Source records

------------------------

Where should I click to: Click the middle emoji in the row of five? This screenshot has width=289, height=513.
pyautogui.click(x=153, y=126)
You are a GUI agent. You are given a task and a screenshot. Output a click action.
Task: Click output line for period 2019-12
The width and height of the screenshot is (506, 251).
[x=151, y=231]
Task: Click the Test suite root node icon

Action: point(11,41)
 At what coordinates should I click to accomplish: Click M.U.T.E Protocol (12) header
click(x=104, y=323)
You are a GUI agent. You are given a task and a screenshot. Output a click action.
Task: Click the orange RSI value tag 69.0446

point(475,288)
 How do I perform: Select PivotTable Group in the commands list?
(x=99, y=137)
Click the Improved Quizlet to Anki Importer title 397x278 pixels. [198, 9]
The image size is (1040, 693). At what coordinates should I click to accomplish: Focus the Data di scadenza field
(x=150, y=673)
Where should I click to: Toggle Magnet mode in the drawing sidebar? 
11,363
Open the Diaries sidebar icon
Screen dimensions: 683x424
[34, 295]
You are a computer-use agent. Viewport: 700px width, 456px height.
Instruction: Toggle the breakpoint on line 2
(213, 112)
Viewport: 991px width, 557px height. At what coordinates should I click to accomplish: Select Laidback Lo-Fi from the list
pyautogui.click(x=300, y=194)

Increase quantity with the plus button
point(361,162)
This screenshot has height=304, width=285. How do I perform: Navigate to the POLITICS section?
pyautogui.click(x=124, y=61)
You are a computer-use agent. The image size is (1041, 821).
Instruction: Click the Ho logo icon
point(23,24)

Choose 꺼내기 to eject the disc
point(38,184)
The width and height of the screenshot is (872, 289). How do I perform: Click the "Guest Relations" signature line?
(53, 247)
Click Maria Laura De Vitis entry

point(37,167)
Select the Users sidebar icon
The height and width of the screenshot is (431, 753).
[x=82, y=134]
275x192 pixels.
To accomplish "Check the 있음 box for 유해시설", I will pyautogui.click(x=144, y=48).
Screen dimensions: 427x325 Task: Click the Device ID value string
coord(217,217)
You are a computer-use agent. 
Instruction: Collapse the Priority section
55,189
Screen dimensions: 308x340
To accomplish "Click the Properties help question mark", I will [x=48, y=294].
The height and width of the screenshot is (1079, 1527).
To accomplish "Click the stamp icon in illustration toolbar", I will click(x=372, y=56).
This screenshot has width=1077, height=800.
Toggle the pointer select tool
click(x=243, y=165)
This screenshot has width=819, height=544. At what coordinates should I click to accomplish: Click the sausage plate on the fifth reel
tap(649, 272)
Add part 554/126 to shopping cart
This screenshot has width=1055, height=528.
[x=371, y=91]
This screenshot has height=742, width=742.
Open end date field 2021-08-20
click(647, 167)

------------------------

> [Work request]: After reading the entries, reproduce every one of them exactly.

> [Answer to the exercise]:
Where should I click to: Click the middle emoji in the row of five? This screenshot has width=289, height=513.
pyautogui.click(x=153, y=126)
You are a GUI agent. You are given a task and a screenshot. Output a click action.
Task: Click output line for period 2019-12
The width and height of the screenshot is (506, 251).
[x=151, y=231]
Task: Click the Test suite root node icon

Action: point(11,41)
 At what coordinates should I click to accomplish: Click M.U.T.E Protocol (12) header
click(x=104, y=323)
You are a GUI agent. You are given a task and a screenshot. Output a click action.
Task: Click the orange RSI value tag 69.0446

point(475,288)
 How do I perform: Select PivotTable Group in the commands list?
(x=99, y=137)
Click the Improved Quizlet to Anki Importer title 397x278 pixels. [198, 9]
The image size is (1040, 693). At what coordinates should I click to accomplish: Focus the Data di scadenza field
(x=150, y=673)
Where should I click to: Toggle Magnet mode in the drawing sidebar? 
11,363
Open the Diaries sidebar icon
Screen dimensions: 683x424
[34, 295]
You are a computer-use agent. Viewport: 700px width, 456px height.
Instruction: Toggle the breakpoint on line 2
(213, 112)
Viewport: 991px width, 557px height. At what coordinates should I click to accomplish: Select Laidback Lo-Fi from the list
pyautogui.click(x=300, y=194)

Increase quantity with the plus button
point(361,162)
This screenshot has height=304, width=285. How do I perform: Navigate to the POLITICS section?
pyautogui.click(x=124, y=61)
You are a computer-use agent. The image size is (1041, 821).
Instruction: Click the Ho logo icon
point(23,24)

Choose 꺼내기 to eject the disc
point(38,184)
The width and height of the screenshot is (872, 289). How do I perform: Click the "Guest Relations" signature line?
(53, 247)
Click Maria Laura De Vitis entry

point(37,167)
Select the Users sidebar icon
The height and width of the screenshot is (431, 753).
[x=82, y=134]
275x192 pixels.
To accomplish "Check the 있음 box for 유해시설", I will pyautogui.click(x=144, y=48).
Screen dimensions: 427x325 Task: Click the Device ID value string
coord(217,217)
You are a computer-use agent. 
Instruction: Collapse the Priority section
55,189
Screen dimensions: 308x340
To accomplish "Click the Properties help question mark", I will [x=48, y=294].
The height and width of the screenshot is (1079, 1527).
To accomplish "Click the stamp icon in illustration toolbar", I will click(x=372, y=56).
This screenshot has width=1077, height=800.
Toggle the pointer select tool
click(x=243, y=165)
This screenshot has width=819, height=544. At what coordinates should I click to accomplish: Click the sausage plate on the fifth reel
tap(649, 272)
Add part 554/126 to shopping cart
This screenshot has width=1055, height=528.
[x=371, y=91]
This screenshot has height=742, width=742.
Open end date field 2021-08-20
click(647, 167)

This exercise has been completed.